• SONAR
  • [Solved] Super glitchy playback after Bandlab Reinstall?
2018/10/30 18:56:18
seanmichaelrobinson
Hello all!
 
I'm hoping someone might be able to point me in the direction of a solution.
 
I just had a complete reinstall of my OS (Win 10) and Bandlab, and playback is now glitchy and halting. However, the disk reads as 5 percent active and CPU hit at 18 percent. I have a very sizable buffer (1000 ms) and have changed to the high-performance power options etc.
 
Is this likely an OS problem? or is the newest Bandlab update somehow buggy? Anyone have any thoughts or observations? Running a Dell XPS on Win 10 (fully updated), CBBL, Focusrite 18i20.
 
Thanks!!
 
edit: added [Solved] - sc
2018/10/30 19:25:12
seanmichaelrobinson
UPDATE:

It was an issue with the video card. Update those drivers, folks!
2018/10/30 19:33:31
seanmichaelrobinson
Update the second: OOkay, it's back again, and definitely related to video rendering. The mouse slows while it's happening, and all looks herky-jerky simultaneous with the playback glitchiness.
 
Soooo.... still some sort of video card issue? I'm at a loss.
2018/10/30 19:51:15
Studioguy1
Ok, I have found that when I update, most of my preferred settings are adjusted, including my audio drivers.  I have to reset to the values I used in Preferences and generally have to reinstall my audio drivers.  Don't know why, but I will say that once I do that, all works well again with whatever updates they did.  I have now started writing down all my preferences before I update or anything like that, so I know how to get back to where i was.  I reiterate, once I do that everything seems to be solid and work well.
2018/10/30 19:54:27
John
If it is a Nvidia card uninstall the audio drivers for that card or disable them via device manager. Of course make you have the latest driver for it from nvidia. 
2018/10/31 04:59:31
seanmichaelrobinson
John, you're my hero! That was indeed the solution. All is running smoothly now (in fact, much smoother than it was before my full reinstall!)
 
I almost missed the fix, though, because I was looking for the Nvidia driver in the wrong place. I found another random audio driver under Audio Inputs and Outputs, but the Nvidia driver was under Sound, Video and Game Controllers.
 
 
2018/10/31 11:40:55
Tim Flannagin
Man, thanks for this thread. I have a Dell T5400 with dual Xeon E5420 processors running at 2.5 ghz. The machine has 32gb of ram and a M-Audio 1010LT audio / MIDI card running ASIO drivers. This configuration normally runs flawlessly, but after the latest Windows 10 update, I began having the same issue you described. It affected both Cakewalk and REAPER, so I was pretty sure it was a Windows issue. Your experiences have pointed me in the right direction (I think).
2018/10/31 16:00:28
seanmichaelrobinson
FYI to Tim and anyone else reading this with this problem--I reset the computer and immediately had the problem again. DISABLE the Nvidia drivers rather than uninstalling them. Otherwise they'll just come back to life on restart...
2018/11/01 12:14:42
pgw
seanmichaelrobinson
FYI to Tim and anyone else reading this with this problem--I reset the computer and immediately had the problem again. DISABLE the Nvidia drivers rather than uninstalling them. Otherwise they'll just come back to life on restart...

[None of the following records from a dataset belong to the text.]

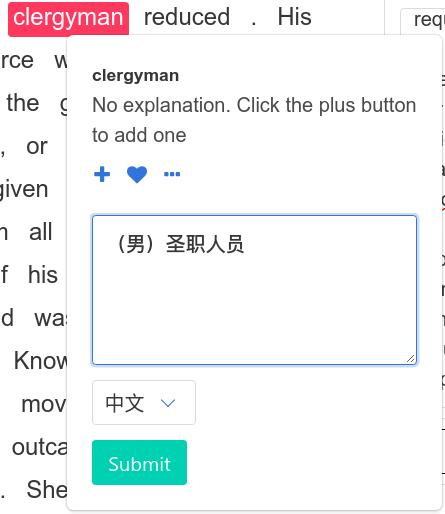The height and width of the screenshot is (514, 445).
Task: Click the green Submit button
Action: [139, 462]
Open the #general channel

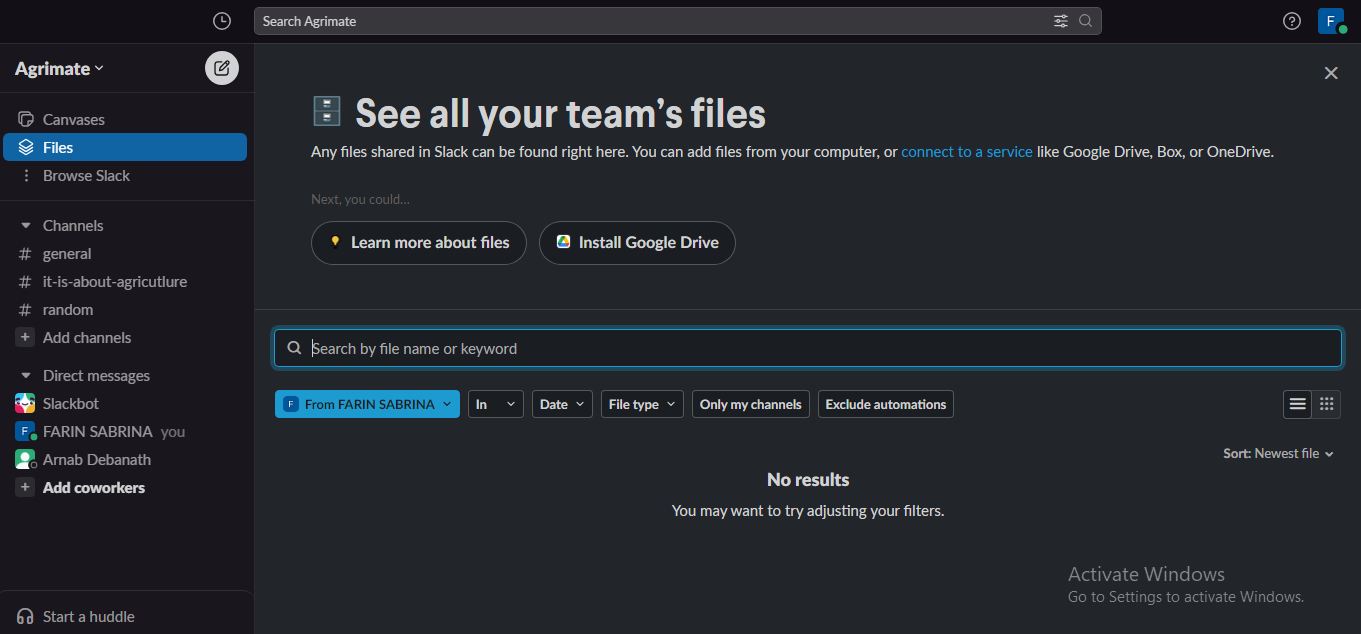pyautogui.click(x=66, y=254)
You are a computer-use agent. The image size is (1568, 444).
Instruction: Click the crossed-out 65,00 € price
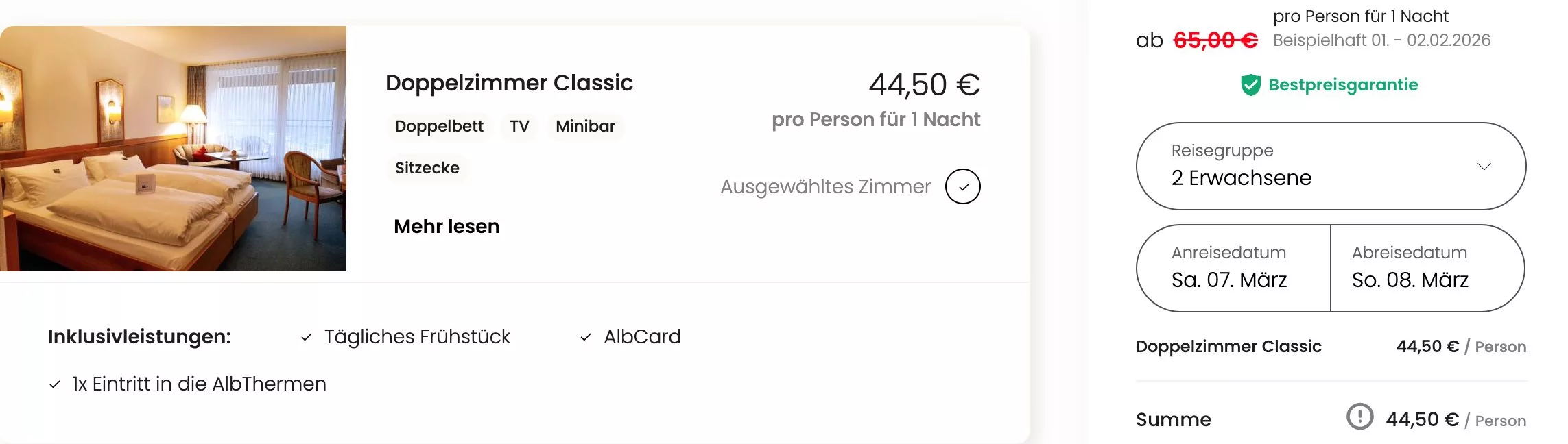[x=1215, y=40]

Did you try disabling audio in Nvidia´s Control Panel?
Doing so means it doesn´t even show up in the Device Manager.
Updating the Nvidia drivers (some versions, not all) enables it again.

Also, if you haven´t already, download Sysinternals Autoruns and turn off any unnecessary stuff there, for instance Nvidia´s telemetry.
You only need "nvlddmkm.sys" under "drivers" tab and NVDisplay.ContainerLocalSystem under "services" tab for the GPU, the rest of Nvidia´s services and programs are (usually) redundant in a DAW.
2018/11/01 14:01:25
Tim Flannagin
It turns out that for me, the culprit was my VS20. I installed the drivers with the intent of having another little DAW Controller on the desk. Although the VS20 Audio is disabled in CW, it was enabled in W10. It was also set to be the default communications soundcard. I disabled it in W10, and then also did the .ini hack to handle the spikes I was seeing on Core 1 / Processor 1, and it seems to have fixed me up.